Many adults read fiction as an escape—-teens are no different. Imagine spending a long day in school, learning boring lessons ’cause you’re supposed to, having everyone from parents to teachers to employers telling you what to do, how to think, what to wear, then picking up a novel—-and having someone else trying to shove another lesson down your throat! I can’t imagine a bigger letdown.

Don’t deal with young people by trying to push them in one direction or another. Deal with them where they’re at now.

Soak It Up!

A word of caution: don’t emulate your favorite authors, but learn from them. You’ll want to create work that is truly your own. In the resource guide at the back of this book, along with details such as schools that offer writing degrees with a YA focus, you’ll find listings for websites that recommend great YA fiction.

YA Fiction Rule #3: Read, read, read today’s
YA fiction.

The benefits to reading what’s already on the market are phenomenal. It will familiarize you with what’s selling, how kids today talk, what they wear, what issues concern them, and so on. If you don’t have easy access to a teen, reading books meant for teens is probably the next best thing to having a teen personally tell you what he or she would like to read.

Ideals First, Meals Later

Writing a successful book that aims to attract the widest possible audience should be every writer’s goal, shouldn’t it? The answer is yes and no. It helps to have a general audience age in mind, but you don’t want to be consumed with thoughts about how and whether you’ll sell your work.

YA Fiction Rule #4: Silence your worries about commercial considerations.

This allows you to concentrate on your primary objective, which is to tell your story. If a nagging inner voice surfaces or someone discourages you, rather than pulling on earphones and listening to music as a teenager might, transform the voices through the power of your imagination into “white noise.” This is the all--frequency sound emitted from machines that imparts a feeling of privacy, calming you and allowing you to focus on that world you’re creating. Keep your artistic integrity—-your ideals—-ahead of how commercially successful—-your meals—-you want your book to be. If you focus on writing the best possible book, commercial success will follow later.

As your manuscript develops while you work through the guidelines provided in the ensuing chapters, your audience will become as clear to you as if you were speaking on a stage and looking into an auditorium full of people. If you subsequently work with an agent, the two of you can determine whether the manuscript should be pitched to editors specializing in YA, adult fiction, or both. But the fate of your manuscript will still be up in the air. Editors, who are invested with the power to buy or decline a manuscript, will ultimately determine to whom the book will be marketed.

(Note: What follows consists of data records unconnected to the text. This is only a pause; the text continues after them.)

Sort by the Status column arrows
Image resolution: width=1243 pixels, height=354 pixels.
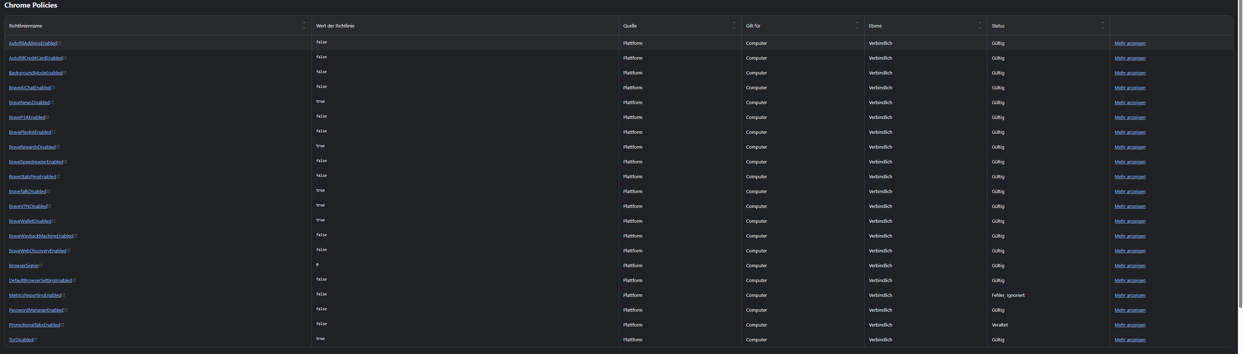click(1103, 26)
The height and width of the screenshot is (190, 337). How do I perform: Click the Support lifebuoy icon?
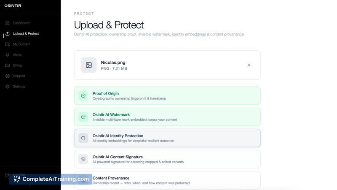8,76
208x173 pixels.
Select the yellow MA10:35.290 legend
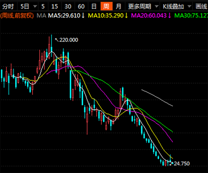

The significant rise in the success of YA novels has opened the way for a multiplicity of categories, and just to give you an idea, I’ve listed some alphabetically: adventure, chick lit, comical, fantasy, fantasy epics, futuristic, gay--themed, historical, multicultural, mystery, religious, romantic, science fiction, sports, and urban. If your story idea doesn’t fit into any of these categories, you may have to invent one. Consider it an opportunity.

The Undiscovered Country

From this point on, let your creative spirit be guided by YA Rule #5.
YA Rule #5: In your new world of YA fiction, erect no concrete barriers, wire fences, or one--way signs. Instead, forge new paths.

The YA field welcomes innovators. Encapsulating the newness of the time, YA novels are being published in nontraditional formats. Three YA authors banded together to compose a novel. Another entry is an interactive book with websites that combines reading with the world of Internet gaming. What will your contribution be? Think fresh.

Remember that young people are trendsetters—-they’re always looking to differentiate themselves from others. It’s how teens forge their own identities. Don’t be afraid to push the boat out as well. Coming up with a fresh idea will set you apart from the pack and might be the thing that sparks an editor’s interest in your work.